Information
- Date: 10 July 2010
- City: Cardiff
- Event: 6 of 11 (128)
- Referee: Krister Gardell
- Jury President: Ilkaa Teromaa

Stadium details
- Stadium: Millennium Stadium
- Length: 277 m (303 yd)

SGP Results
- Winner: Chris Holder
- Runner-up: Jason Crump
- 3rd place: Jaroslaw Hampel

= 2010 Speedway Grand Prix of Great Britain =

Speedway race in Cardiff, Wales

The 2010 FIM British Speedway Grand Prix was the sixth race of the 2010 Speedway Grand Prix season. It took place on 10 July at the Millennium Stadium in Cardiff, Great Britain.

The British Grand Prix was won by Australian Chris Holder, who beat World Champion Jason Crump, Pole Jarosław Hampel and Dane Hans Andersen in the Final. It was first ever Holder' GP winning.

== Riders ==
The Speedway Grand Prix Commission nominated Scott Nicholls as Wild Card, and Ben Barker and Daniel King both as Track Reserves. Injured Emil Sayfutdinov was replaced by second Qualified Substitutes Davey Watt. The Draw was made on 9 July at 13:00 CEST by four-time World Champion Barry Briggs of New Zealand.

+++++

» What to produce:
Would you output the part of the race page that begins at the words "Stadium details" and stops after "Cardiff, Great Britain.", copied word for word?

Click-target data
+++++

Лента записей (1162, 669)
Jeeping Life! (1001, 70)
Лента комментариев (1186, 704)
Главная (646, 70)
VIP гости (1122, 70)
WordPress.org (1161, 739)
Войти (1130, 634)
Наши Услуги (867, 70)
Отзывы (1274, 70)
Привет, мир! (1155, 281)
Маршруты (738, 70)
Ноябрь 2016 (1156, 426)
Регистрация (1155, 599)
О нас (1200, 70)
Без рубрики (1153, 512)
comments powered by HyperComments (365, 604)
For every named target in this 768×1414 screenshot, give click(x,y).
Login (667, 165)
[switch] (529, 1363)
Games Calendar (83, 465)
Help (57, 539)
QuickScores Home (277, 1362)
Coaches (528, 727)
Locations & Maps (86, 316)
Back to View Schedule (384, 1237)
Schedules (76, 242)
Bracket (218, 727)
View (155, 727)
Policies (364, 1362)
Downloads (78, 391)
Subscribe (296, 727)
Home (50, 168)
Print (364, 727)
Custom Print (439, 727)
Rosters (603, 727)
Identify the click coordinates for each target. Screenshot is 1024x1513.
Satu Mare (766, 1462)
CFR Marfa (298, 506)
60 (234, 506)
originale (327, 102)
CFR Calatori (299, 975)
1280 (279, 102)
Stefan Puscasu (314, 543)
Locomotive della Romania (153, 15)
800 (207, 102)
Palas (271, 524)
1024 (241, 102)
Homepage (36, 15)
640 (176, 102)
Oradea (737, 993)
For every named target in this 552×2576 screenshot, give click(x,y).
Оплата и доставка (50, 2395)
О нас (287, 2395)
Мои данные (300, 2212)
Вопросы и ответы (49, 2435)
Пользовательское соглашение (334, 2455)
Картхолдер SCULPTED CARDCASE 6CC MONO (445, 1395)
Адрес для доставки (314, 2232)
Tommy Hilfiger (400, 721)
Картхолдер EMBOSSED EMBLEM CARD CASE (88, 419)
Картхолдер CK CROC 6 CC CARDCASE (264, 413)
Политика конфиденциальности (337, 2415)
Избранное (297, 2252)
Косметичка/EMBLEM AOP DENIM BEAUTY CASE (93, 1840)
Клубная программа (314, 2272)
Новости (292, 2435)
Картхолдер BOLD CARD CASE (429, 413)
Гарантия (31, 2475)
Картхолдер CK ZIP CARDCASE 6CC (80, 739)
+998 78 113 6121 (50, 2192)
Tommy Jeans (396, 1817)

+++++

» Final result:
Stadium details
- Stadium: Millennium Stadium
- Length: 277 m (303 yd)

SGP Results
- Winner: Chris Holder
- Runner-up: Jason Crump
- 3rd place: Jaroslaw Hampel

= 2010 Speedway Grand Prix of Great Britain =

Speedway race in Cardiff, Wales

The 2010 FIM British Speedway Grand Prix was the sixth race of the 2010 Speedway Grand Prix season. It took place on 10 July at the Millennium Stadium in Cardiff, Great Britain.